EXERCISE GOAL: In the answer, transcribe exactly the lines from the beginning of the material through the line holding "This screenshot has width=1232, height=956.", and skip every picture.

EXTRACTED INFORMATION:
────────────────────────────────────────

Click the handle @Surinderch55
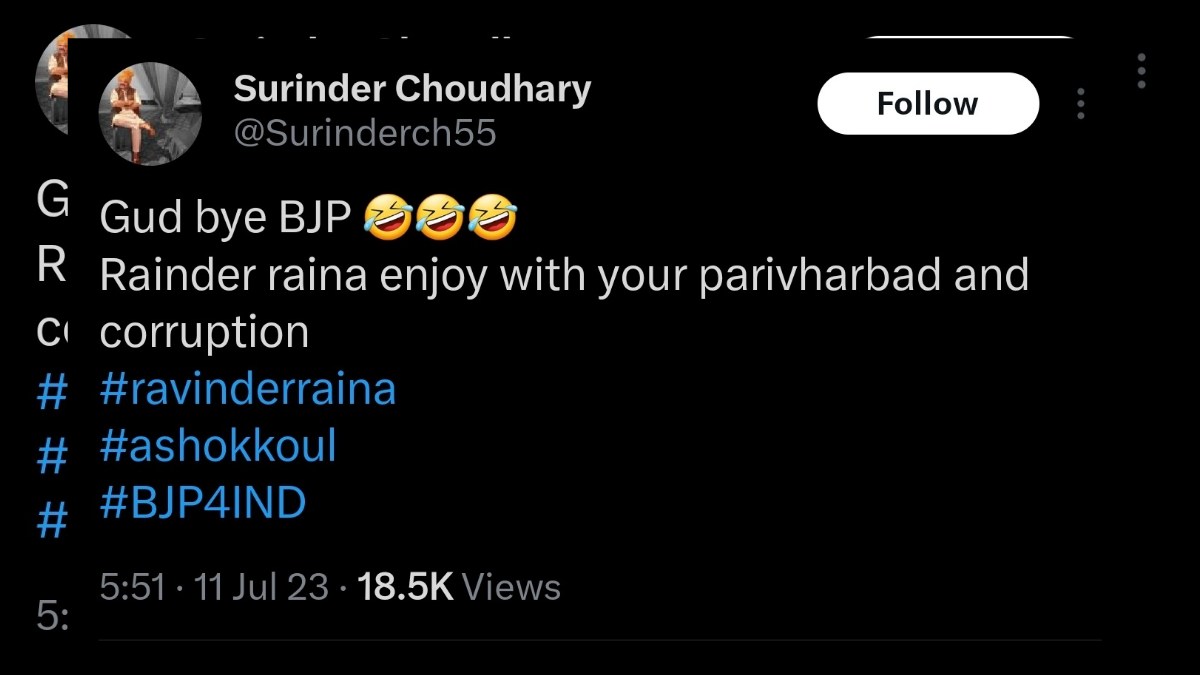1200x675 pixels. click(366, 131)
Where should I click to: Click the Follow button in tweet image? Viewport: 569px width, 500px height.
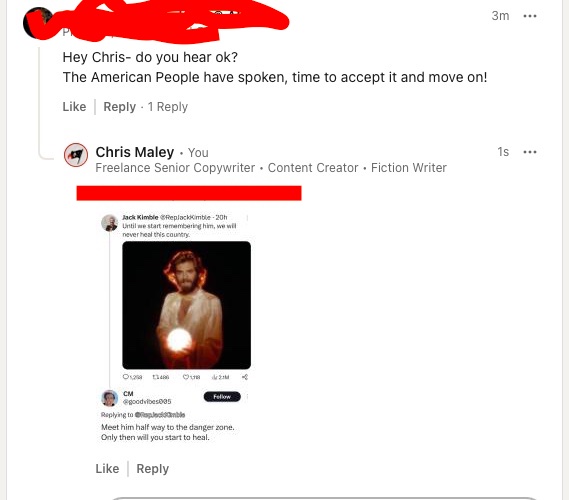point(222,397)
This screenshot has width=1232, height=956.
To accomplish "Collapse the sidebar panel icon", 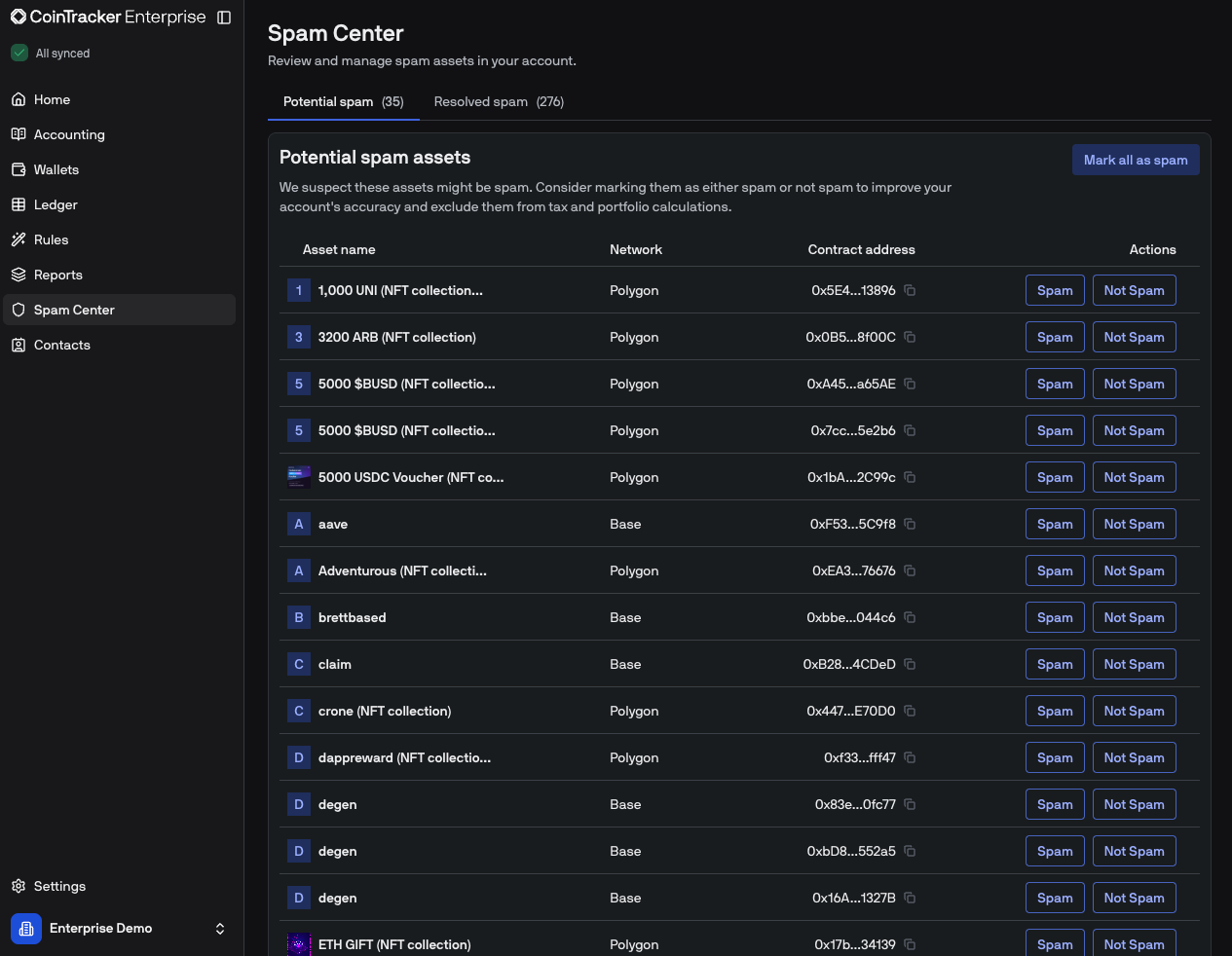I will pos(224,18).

────────────────────────────────────────

REPLY TO THE EXERCISE:
Click the handle @Surinderch55
1200x675 pixels. click(366, 131)
Where should I click to: Click the Follow button in tweet image? Viewport: 569px width, 500px height.
point(222,397)
This screenshot has width=1232, height=956.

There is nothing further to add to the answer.